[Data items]
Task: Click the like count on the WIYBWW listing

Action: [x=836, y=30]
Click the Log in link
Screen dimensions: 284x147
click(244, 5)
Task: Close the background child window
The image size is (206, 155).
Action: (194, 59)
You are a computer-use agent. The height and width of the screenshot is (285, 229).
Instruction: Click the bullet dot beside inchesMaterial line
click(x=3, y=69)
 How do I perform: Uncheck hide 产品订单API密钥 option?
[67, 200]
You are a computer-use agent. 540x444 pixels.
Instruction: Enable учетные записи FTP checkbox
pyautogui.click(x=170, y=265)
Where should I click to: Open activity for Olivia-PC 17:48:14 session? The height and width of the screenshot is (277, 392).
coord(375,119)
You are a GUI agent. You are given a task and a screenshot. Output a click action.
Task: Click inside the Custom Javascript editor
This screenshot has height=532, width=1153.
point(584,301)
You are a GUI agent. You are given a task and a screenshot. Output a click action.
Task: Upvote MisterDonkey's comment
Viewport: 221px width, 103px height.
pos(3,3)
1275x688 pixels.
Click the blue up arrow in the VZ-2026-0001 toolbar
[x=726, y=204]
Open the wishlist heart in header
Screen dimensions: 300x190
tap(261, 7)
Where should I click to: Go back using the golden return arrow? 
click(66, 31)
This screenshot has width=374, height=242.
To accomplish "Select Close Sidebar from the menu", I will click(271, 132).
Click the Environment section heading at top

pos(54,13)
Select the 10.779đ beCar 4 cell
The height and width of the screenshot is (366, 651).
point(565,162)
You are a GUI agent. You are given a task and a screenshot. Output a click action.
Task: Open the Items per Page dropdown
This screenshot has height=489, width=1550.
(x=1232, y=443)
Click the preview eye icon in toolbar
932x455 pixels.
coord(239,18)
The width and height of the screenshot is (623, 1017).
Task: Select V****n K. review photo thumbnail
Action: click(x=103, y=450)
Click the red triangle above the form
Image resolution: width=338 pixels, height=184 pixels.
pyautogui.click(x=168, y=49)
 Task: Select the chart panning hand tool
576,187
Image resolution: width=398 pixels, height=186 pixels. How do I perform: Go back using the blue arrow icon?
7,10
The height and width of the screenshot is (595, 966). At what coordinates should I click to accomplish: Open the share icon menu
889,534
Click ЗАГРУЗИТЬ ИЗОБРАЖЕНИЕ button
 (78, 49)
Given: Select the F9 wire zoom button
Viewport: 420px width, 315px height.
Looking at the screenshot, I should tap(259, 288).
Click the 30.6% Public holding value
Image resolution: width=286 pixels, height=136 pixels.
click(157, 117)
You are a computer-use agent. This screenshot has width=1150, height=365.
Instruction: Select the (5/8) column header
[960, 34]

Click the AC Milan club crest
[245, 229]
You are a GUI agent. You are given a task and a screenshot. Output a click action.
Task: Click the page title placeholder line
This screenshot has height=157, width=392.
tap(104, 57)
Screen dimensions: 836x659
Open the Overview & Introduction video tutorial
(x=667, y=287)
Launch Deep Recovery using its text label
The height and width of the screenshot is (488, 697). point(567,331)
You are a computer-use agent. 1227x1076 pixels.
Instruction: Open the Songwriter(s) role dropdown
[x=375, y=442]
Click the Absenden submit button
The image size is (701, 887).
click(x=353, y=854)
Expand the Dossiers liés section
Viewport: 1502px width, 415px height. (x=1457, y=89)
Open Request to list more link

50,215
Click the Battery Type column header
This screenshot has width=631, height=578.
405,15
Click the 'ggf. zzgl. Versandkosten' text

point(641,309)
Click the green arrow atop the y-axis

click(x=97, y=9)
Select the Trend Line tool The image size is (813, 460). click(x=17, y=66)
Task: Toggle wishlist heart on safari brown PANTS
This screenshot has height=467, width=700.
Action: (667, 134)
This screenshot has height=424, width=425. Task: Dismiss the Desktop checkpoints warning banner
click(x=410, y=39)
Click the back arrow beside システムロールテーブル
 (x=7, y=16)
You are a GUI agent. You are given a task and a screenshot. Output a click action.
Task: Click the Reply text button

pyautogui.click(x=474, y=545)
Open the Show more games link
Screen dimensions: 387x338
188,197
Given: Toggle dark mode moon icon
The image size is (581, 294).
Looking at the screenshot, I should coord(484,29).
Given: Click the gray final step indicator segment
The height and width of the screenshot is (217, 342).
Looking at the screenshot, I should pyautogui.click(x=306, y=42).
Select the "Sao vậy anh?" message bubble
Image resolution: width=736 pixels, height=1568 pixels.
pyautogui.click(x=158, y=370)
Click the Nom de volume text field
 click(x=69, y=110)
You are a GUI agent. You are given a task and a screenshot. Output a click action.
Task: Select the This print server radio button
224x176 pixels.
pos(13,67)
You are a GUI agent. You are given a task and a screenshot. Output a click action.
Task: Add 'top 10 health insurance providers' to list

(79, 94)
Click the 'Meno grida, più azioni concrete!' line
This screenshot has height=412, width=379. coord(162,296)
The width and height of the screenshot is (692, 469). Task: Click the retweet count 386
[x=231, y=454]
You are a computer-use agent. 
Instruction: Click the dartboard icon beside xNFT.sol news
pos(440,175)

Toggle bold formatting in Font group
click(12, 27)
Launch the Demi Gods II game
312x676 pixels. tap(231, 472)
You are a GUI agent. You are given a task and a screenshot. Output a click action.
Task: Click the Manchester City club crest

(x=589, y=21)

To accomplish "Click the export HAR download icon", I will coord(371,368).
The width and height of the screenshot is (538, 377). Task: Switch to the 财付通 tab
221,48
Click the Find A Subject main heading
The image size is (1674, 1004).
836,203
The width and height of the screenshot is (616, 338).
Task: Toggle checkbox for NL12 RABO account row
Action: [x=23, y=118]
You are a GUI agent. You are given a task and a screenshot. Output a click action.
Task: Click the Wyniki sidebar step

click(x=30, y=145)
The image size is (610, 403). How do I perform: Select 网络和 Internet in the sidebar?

WHAT NEEDS TO BE DONE: Please show all lines from the entries that contain the word "computer".

OUTPUT:
You are a computer-use agent. The height and width of the screenshot is (285, 229).
You are a computer-use agent. 540x444 pixels.
You are a computer-use agent. This screenshot has width=1150, height=365.
You are a computer-use agent. 1227x1076 pixels.
You are a computer-use agent. 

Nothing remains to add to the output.